“Ye’ll come back and tak’ a cup o’ tea; and dinna stay up there if it rains,” says the goodwife, by way of parting.
Jeanie is frank and interesting in speech, with a gentle breeding little to be expected in so lonely a place. She has the step of a deer, and seems to know every tuft of grass upon the hills. There is not so much heather in Galloway as in the West Highlands. A long grey bent takes its place, and on mossy ground the white tufts of the cotton grass appear.
But here is a chance for a trial cast. A small burn comes down a side glen, and, just before it joins the main stream, runs foaming into a deeper pool. Keep well back from the bank, impale a tempting worm on the hook, and drop it in just where the water runs over the stones. Let the line go: the current carries it at once into the pool. There! The bait is held. Strike quickly down stream: the trout all swim against the current. But it is not a fish; the hook has only caught on a stone. Disentangle it, and try again. This time there is no mistaking the wriggle at the end of the rod; with a jerk the hungry nibbler is whipped into the air, and alights among the grass, a dozen yards from his native pool. A plump little fish he proves, his pretty brown sides spotted with scarlet, as he gasps and kicks on terra firma.
Not another trout, however, can be tempted to bite in that eddy; the fish are too well fed by the spate, or too timid. “There will be more to catch,” says Jeanie, “higher up the becks.” She is right. Perhaps the trout in these narrow streamlets are less sophisticated than their kind lower down, for in rivulets so narrow as almost to be hidden by the bent-grass there seem plenty of fish eager to take the bait. These are darker in colour than the trout in the river, taking their shade from the peat, and though small, of course, averaging about a quarter of a pound in weight, are plump, and make merry enough rivalry in the whipping of them out.
But the mists droop lower overhead, and a small smirring rain has been falling for some time; so, as Jeanie, at least, has a fair basketful, it will be best to put up the lines, discuss a sandwich under the shelter of the birches close by, and hold a council of war.
Desolate and silent are these grey hillsides. Hardly a sheep is to be seen; the far-off cry of the curlew is the only sound heard; and as the white mists come down and shroud the mountains, there is an eerie, solemn feeling, as at the near presence of the Infinite. Something, however, must be done. The rain is every moment coming down more heavily, and the small leaves of the birches afford but scant protection. Off, then; home as fast as possible! The mountain maid knows a shorter way over the hill; and lightly and swiftly she leads the Indian file along the narrow sheep-path. On the moor, amid the grey mist and rain, appear the stone walls of a lonely sheepfold; and just below, in the channel of the beck, lies the deep pool, swirling now with peaty water and foam, where every year they wash the flocks.

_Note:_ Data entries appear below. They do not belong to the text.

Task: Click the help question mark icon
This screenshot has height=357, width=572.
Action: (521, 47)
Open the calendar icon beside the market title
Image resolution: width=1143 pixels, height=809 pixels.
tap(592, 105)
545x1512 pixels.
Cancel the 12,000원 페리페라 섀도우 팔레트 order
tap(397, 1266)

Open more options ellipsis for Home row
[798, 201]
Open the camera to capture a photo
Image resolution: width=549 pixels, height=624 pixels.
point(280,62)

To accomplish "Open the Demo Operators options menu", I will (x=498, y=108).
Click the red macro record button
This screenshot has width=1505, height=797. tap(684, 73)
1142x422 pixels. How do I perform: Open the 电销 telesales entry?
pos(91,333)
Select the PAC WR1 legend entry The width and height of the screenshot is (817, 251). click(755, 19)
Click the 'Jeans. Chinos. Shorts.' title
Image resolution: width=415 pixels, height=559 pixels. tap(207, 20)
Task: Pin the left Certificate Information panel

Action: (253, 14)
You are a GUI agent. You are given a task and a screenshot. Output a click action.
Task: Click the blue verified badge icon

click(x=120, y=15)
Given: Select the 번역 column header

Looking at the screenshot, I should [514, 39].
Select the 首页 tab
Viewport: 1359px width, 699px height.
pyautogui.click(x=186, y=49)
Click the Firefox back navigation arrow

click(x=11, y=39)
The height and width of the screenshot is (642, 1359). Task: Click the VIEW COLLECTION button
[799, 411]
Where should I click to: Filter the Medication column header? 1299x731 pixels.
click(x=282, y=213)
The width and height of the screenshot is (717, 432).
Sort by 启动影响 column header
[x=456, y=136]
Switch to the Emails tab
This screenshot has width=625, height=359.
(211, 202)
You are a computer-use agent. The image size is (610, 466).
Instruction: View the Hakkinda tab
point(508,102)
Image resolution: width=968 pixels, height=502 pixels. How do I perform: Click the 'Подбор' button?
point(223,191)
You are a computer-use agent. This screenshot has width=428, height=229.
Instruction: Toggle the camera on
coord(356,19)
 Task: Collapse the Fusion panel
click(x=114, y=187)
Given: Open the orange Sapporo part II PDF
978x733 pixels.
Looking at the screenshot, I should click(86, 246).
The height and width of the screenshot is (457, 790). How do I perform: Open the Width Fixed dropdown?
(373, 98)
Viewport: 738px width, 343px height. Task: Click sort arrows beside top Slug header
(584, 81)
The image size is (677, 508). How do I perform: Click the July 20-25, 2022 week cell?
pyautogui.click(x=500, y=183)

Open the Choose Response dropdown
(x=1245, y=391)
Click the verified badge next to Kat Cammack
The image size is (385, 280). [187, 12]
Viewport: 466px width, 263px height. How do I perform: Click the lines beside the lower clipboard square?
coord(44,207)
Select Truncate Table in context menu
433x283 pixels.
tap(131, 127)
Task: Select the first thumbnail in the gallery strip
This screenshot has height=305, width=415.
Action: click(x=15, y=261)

The shepherd’s wife appears at her door. Her goodman is home. A great peat fire is glowing on the warm hearth, and she is “masking the tea.” “Ye’ll find a basin of soft water in the little bedroom there, and ye’ll change ye’re coats and socks, and get them dried,” says the kindly woman.
This is real hospitality. The rough coats and thick dry socks bespeak warm-hearted thoughtfulness; and a wash in clean water after the discomforts of fishing is no mean luxury. The small, low-raftered bedroom, with quaintly-papered walls, and little window looking out upon the moors, is comfortably furnished; and the stone-floored kitchen, clean and bright and warm, with geraniums flowering in the window, has as pleasant a fireside seat as could be desired. Why should ambition seek more than this, and why are so many hopeless hearts cooped up in the squalid city?
Here comes Jeanie down from the “loft,” looking fresher and prettier than ever in her dry wincey dress, with a little bit of blue ribbon at the throat. The tea is ready; her mother has fried some of the trout, and the snowy table is loaded with thick white scones, thin oatmeal cakes, home-made bramble jelly, and the freshest butter. Kings may be blest; but what hungry man needs more than this? The shepherd, too, is well-read, for does not Steele and Addison’s “Spectator” stand there on the shelf, along with Sir Walter Scott, Robert Burns, and the Bible? With fare like this for body and mind, man may indeed become “the noblest work of God.”
But an hour has passed, too quickly; the rain has cleared at last, and away to the south and west the clouds are lifting in the sunset. Yonder, under the clear green sky, glistens the treacherous silver of the Solway, and as far again beyond it in the evening light rises the dark side of Skiddaw, in Cumberland. The gravel at the door lies glistening after the shower, the yellow marigolds in the little plot are bright and opening, and the moorland air is perfumed with mint and bog-myrtle. A hearty handshake, then, from the shepherd, a warm pressing to return soon from his goodwife, a pleasant smile from Jeanie, and the road must be taken down hill with a swinging step.